Task requirements: The answer must be an exact copy of the lines from the one containing "My Account (676, 2125)" through the final line of the material, both included, and nothing else.

Entries shown:

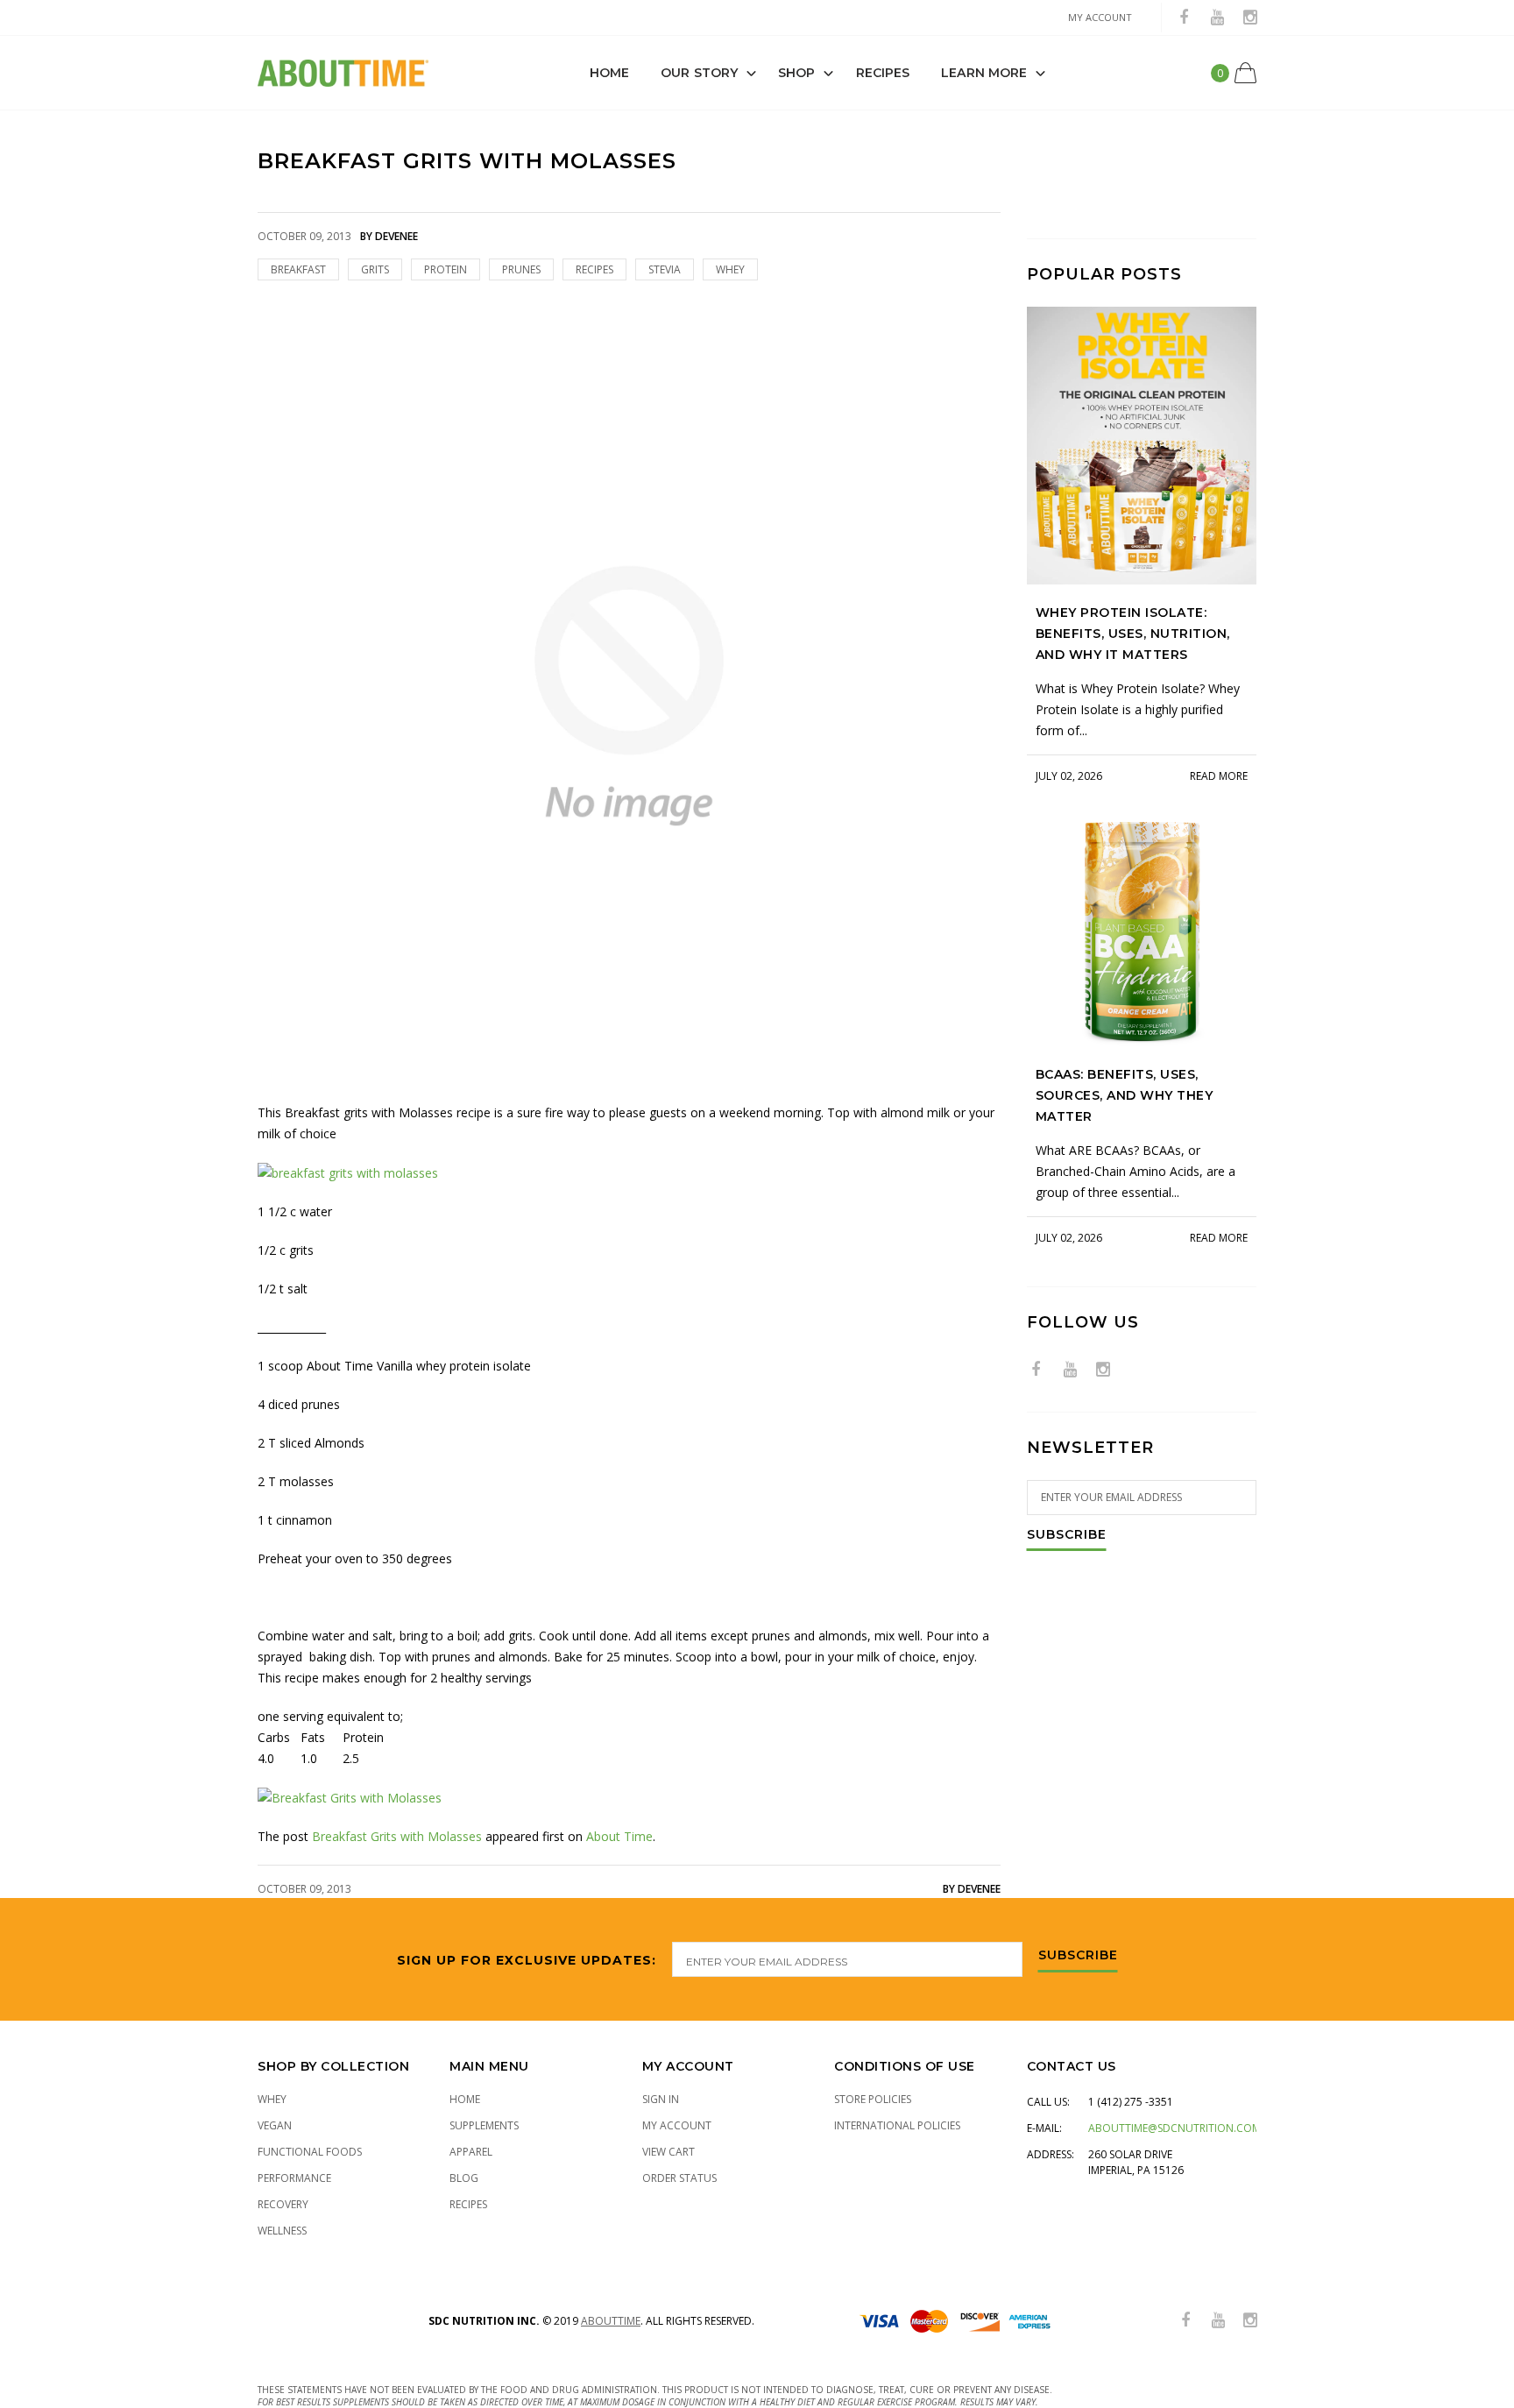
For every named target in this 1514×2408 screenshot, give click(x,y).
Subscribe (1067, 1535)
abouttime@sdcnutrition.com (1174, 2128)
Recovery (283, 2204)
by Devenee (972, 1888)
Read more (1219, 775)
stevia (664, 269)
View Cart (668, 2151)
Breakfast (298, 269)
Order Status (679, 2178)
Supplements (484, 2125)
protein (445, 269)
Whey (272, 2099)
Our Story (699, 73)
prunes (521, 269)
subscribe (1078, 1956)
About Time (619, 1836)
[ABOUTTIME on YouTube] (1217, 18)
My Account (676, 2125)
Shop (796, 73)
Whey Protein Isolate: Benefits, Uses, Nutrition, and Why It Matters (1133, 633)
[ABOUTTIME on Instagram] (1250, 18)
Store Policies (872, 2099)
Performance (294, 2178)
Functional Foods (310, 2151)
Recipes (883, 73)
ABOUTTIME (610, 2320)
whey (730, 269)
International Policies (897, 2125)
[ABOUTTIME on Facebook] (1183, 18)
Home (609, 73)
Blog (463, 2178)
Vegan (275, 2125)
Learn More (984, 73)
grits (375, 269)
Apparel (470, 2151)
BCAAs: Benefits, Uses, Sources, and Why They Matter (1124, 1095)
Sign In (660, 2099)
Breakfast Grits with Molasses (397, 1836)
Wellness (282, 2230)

Solution to this task:
My Account (676, 2125)
Shop (796, 73)
Whey Protein Isolate: Benefits, Uses, Nutrition, and Why It Matters (1133, 633)
[ABOUTTIME on Instagram] (1250, 18)
Store Policies (872, 2099)
Performance (294, 2178)
Functional Foods (310, 2151)
Recipes (883, 73)
ABOUTTIME (610, 2320)
whey (730, 269)
International Policies (897, 2125)
[ABOUTTIME on Facebook] (1183, 18)
Home (609, 73)
Blog (463, 2178)
Vegan (275, 2125)
Learn More (984, 73)
grits (375, 269)
Apparel (470, 2151)
BCAAs: Benefits, Uses, Sources, and Why They Matter (1124, 1095)
Sign In (660, 2099)
Breakfast Grits with Molasses (397, 1836)
Wellness (282, 2230)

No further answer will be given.